──────── Records shown ────────
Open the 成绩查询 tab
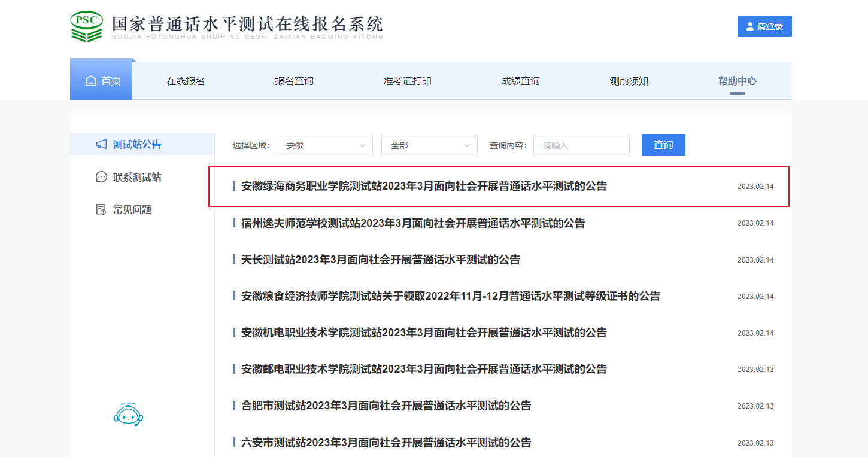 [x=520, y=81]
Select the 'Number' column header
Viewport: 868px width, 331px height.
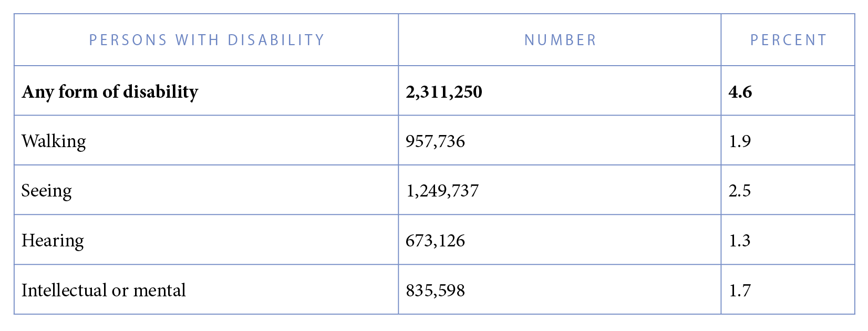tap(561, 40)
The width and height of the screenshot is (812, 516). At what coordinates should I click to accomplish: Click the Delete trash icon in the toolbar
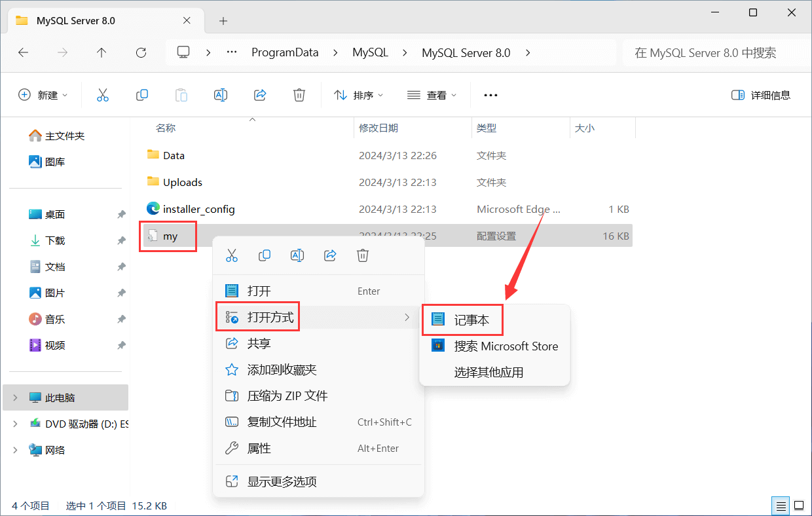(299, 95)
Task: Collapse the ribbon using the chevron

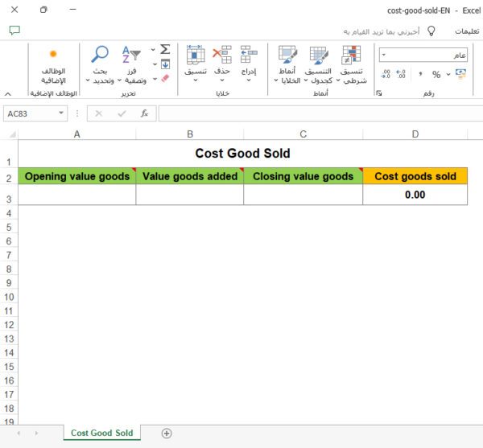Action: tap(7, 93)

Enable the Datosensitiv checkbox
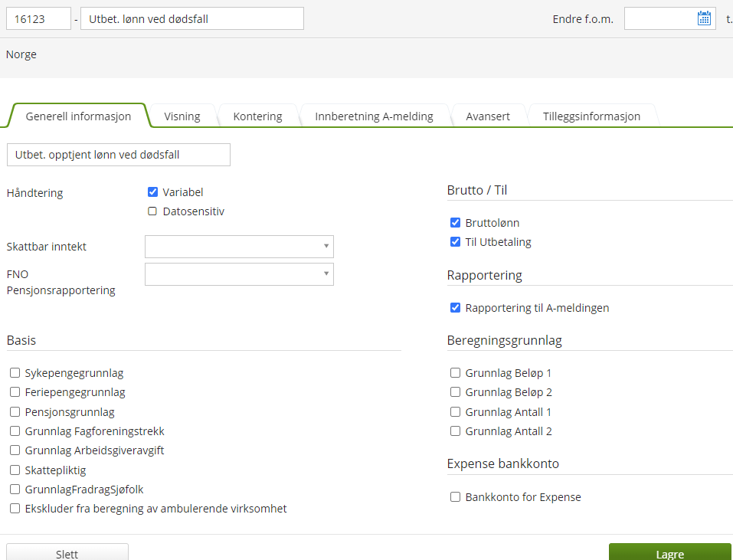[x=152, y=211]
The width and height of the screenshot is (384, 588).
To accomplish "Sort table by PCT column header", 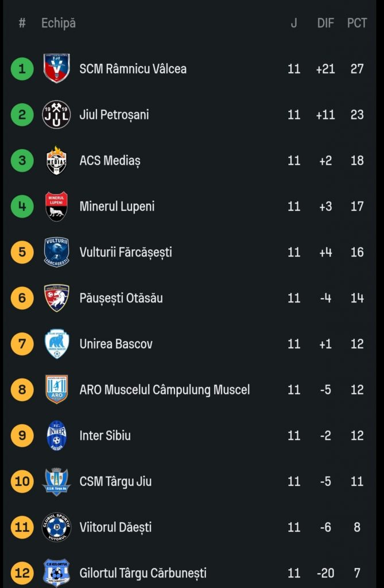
────────
• _Problem to work on_
Please print the lines from the one holding "The width and height of the screenshot is (384, 588)." through the end of the records above, unchanged and with the pictures left out.

• _Your solution_
The width and height of the screenshot is (384, 588).
To accomplish "Sort table by PCT column header", 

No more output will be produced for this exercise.